But maybe Kelly wasn’t all that to begin with.
After NBC hired her to do a bunch of things — a morning show, a Sunday night newsmagazine, other stuff — Chairman Andy Lack said, “She is a great journalist, I didn’t invest in her because of her ‘star power,’ Megyn Kelly is a serious journalist, her work on Fox commanded attention because of who she was interviewing, how she was interviewing them, and the information she was getting every night on that broadcast. She wanted to do a broadcast with broader audiences that only we on a broadcast platform could provide.”
Surely Lack & Co. now wish that Fox News and its moguls at 21st Century Fox, James and Lachlan Murdoch, had been more persuasive. In just a year and a half, Kelly has become a divisive figure within the network, a status that surely owes something to her hefty salary and unproven bona fides as a morning-show personality. The TV-covering media bashed her early shows, sometimes unfairly, though Kelly provided several openings. She has rankled colleagues and bosses with her pointed remarks following the sexual harassment allegations involving Matt Lauer and others. And she advocated for an outside investigation of how network brass fumbled the investigation into Harvey Weinstein, which Ronan Farrow started at NBC News — a journalistically sound and perhaps internally unpopular stance. Through it all, she has won little in the way of deference from her colleagues, who bashed her without restraint over her ignorance about blackface. Jacob Soboroff, who participated in the Tuesday panel about Halloween costumes, tweeted:
Just how bad have things gotten? The network has covered Kelly’s blackface comments on the “Today” show and “NBC Nightly News” as if the utterances had issued from the mouth of the president, not some 9 a.m. television host.

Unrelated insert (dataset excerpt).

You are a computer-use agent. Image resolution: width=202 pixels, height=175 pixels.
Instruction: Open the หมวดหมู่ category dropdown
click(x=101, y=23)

Another problem: Ratings for “Megyn Kelly Today” have been lackluster.
So what’s the broader issue at play here?
Fox News, that’s what. Over her high-profile run as a host on the No. 1 cable-news network, Kelly earned a reputation as a relatively up-the-middle interrogator/personality. Whereas other prominent hosts at Fox News, particularly the “Fox & Friends” crew and Sean Hannity, coddled their ideological soulmates, Kelly had tough questions for them. She pressed Dick Cheney, she embarrassed Newt Gingrich and she shamed conservative colleagues for sexism. These cable-news moments became cultural moments by virtue of their having surfaced on the otherwise rigidly conservative Fox News. Who would have thought that such a platform would allow truth-telling of this sort?
Of course, self-counter-programming is something of a staple at Fox News, a part of the business model. Consider the contemporary role of Shepard Smith, the wonderful afternoon news anchor who, day in and day out, essentially fact-checks the work of the craven Fox News opinionators and shows. His program is an oasis of fact and reason — and his presence on the lineup thwarts sweeping and simplistic characterizations of Fox News content.
But even so! Kelly’s news sensibilities are the product of more than a decade at Fox News, where she’d started in August 2004 as a general assignment reporter. That’s a lot of news cycles to soak in the ethos of Roger Ailes, the Fox News founder who ran the network as a grooming organ for Republican candidates and a seedbed for conservative ideas and conspiracy theories. While Kelly did indeed conduct many excellent interviews at Fox News, she also — as has been widely noted again in the aftermath of her blackface comments — turned in racially offensive work, including the well-publicized comments about Jesus and Santa (they’re white, kids!), the hyping of voter-intimidation charges against members of the New Black Panther Party and other moments. With the support of her colleagues and Ailes, Kelly had no trouble weathering the outcries that followed these moments.
On the other hand: Had any of those instances occurred under the roof of NBC News, the backlash would have resembled what we’ve witnessed this week. Colleagues would have rage-tweeted; management would have scrambled; apologies would have streamed from the organization. Maybe NBC News executives determined that those Fox News scandals were aberrations, that Kelly wouldn’t pack those sensibilities with her when she moved into her office at NBC News. Whatever the case, they made a mistake. “I didn’t focus on what the Fox sensibility is versus what the NBC News sensibility is,” Lack said after Kelly’s hiring. “I did want to know that I thought she would fit into the NBC culture.”
Some mistakes by media executives are excusable; others are not. Into the latter category drops Lack’s lack of skepticism regarding Kelly. Not only did he fail to appreciate that pushing boundaries on race is a grand tradition at the cable-news network, but he also was apparently impressed with the audience she had mustered in her prime-time role there. However: Fox News is the “plug-in” network, as this blog has often called it. The genius of Ailes and Rupert Murdoch was to create a programming conceit targeting an entire population of Americans, a conceit that spread across the network’s lineup. Loyalty goes more to the brand, the channel, than to this-or-that anchor. That’s why Kelly didn’t bring her audience with her to NBC News.
And it’s also why Fox News has done just fine in the ratings even after the departure of Kelly, one of the medium’s most deft and agile hosts.